Sermon by Rev Sydney Maitland for Sunday 26 December 2021.

William Holman Hunt, The Finding of the Saviour in the Temple (Source and large image)
• First Reading: 1 Samuel 2: 18-20, 26 (Samuel ministered before the Lord, even as a child)
• Psalm 148
• Epistle: Colossians 3: 12-17 (Let the word of Christ dwell in you richly in all wisdom)
• Gospel: Luke 2: 41-52 (Jesus in Jerusalem)
It is not usual for the Sunday after Christmas to follow the Christmas lessons so closely but that is what we have.
Yesterday I was thinking about how easily we pack Jesus Christ away – the baby of the Christmas crib, until required 11½ months or so later and then he is brought again out for display.
It is the same baby in a manger, and nothing has changed. We might change and the world will certainly change but the infant Jesus is as infantile as He was the last time we looked.
But the lessons for today show us something quite different and the gospel repeats the words of the Old Testament lesson, that the boy grew in stature and in his relations with people and with God. He was growing up socially and spiritually and was becoming more like the person he was called to be in the first place.
And so also with Jesus. The gospel tells of His journey to Jerusalem for His bar-mitzvah or coming-of-age. This was when he was 12 years old and still living at home and dependent on His parents.
He may not have quite understood that He was not really ready for the ministry of preaching and teaching and finally of the atonement that God had intended for Him but He was well on the way.
When the drama of staying behind in Jerusalem was resolved, Jesus continued to live at home and was subject to the oversight of Mary and Joseph.
But He was also growing up into the man God wanted Him to become and to be.
He was growing up spiritually, in His relationship with God.

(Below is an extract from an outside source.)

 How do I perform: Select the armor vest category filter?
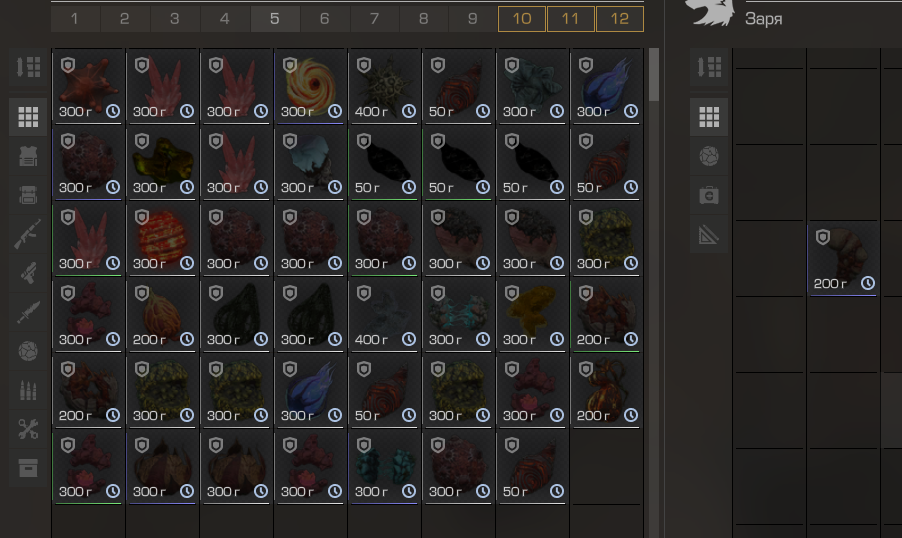click(x=28, y=156)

He was growing up intellectually as He learned His lessons and became confident in the methods of argument and presentation.
He was of course growing physically and would shortly enter His adolescence with all the questions and pressures that it brought.

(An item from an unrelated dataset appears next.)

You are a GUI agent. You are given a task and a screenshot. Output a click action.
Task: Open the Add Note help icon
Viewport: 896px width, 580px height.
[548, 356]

And yes, He was growing socially – in favour with people as He learned how to relate to them and what people were like.
All of this would be needed as Jesus pursued His ministry.
But there is something here for us as well. The Christian faith does not require us to be stunted in any area of life and we also are expected as we continue in years to grow in our relationship with God as we pray to Him and trust Him more and more deeply.
We are expected to grow in our understanding of the gospel and how it relates to our culture and society, how the culture tries to suppress the gospel and how the gospel message can be kept consistently while being interpreted and applied in any era.
And yes, we are also expected to grow socially as we relate to one another in the Body of Christ, how we respond to each others’ strengths and weaknesses.
This is where Paul’s letter to the Colossians is important.
It is about putting on things – acquiring attitudes and outlooks that may be remote to and even foreign to our social situations.
But that does not stop us from making the effort to live in the qualities of life that were in the character of Jesus.
It means putting on love and letting the peace of Christ rule in our hearts especially when the contest and the scoring of points, the humiliation of the other person, the establishment of our own persons as points of reference, is or may be more attractive.
It also means letting the Word of Christ dwell in us, richly and in full wisdom. This is at a time when the scriptures are more fashionably regarded as being unreliable and those who hold to them as being intellectually backward.
All of these aspects bear on how we might continue to grow into the fulness and the maturity that God wants us to enter and live within.
In other words, we dare not pack Jesus away after Christmas as a moral, social and intellectual embarrassment.
Rather we also are called upon to grow in the things of the gospel – in our faith and relations with God; in our understanding of the life of faith down the ages; in our relations with one another and in society – and finally as we grow in years.
For some this is a time of growing up and going forth.
For others it is an understanding that as some faculties of the body wane, God is still preparing us to enter that realm which is His and His alone, in eternity, and where letting go of some faculties may be part of that process.
But in all these things it is about letting the wholeness of Jesus rule in us, dwell in us and lead us out into realms that we never even imagined.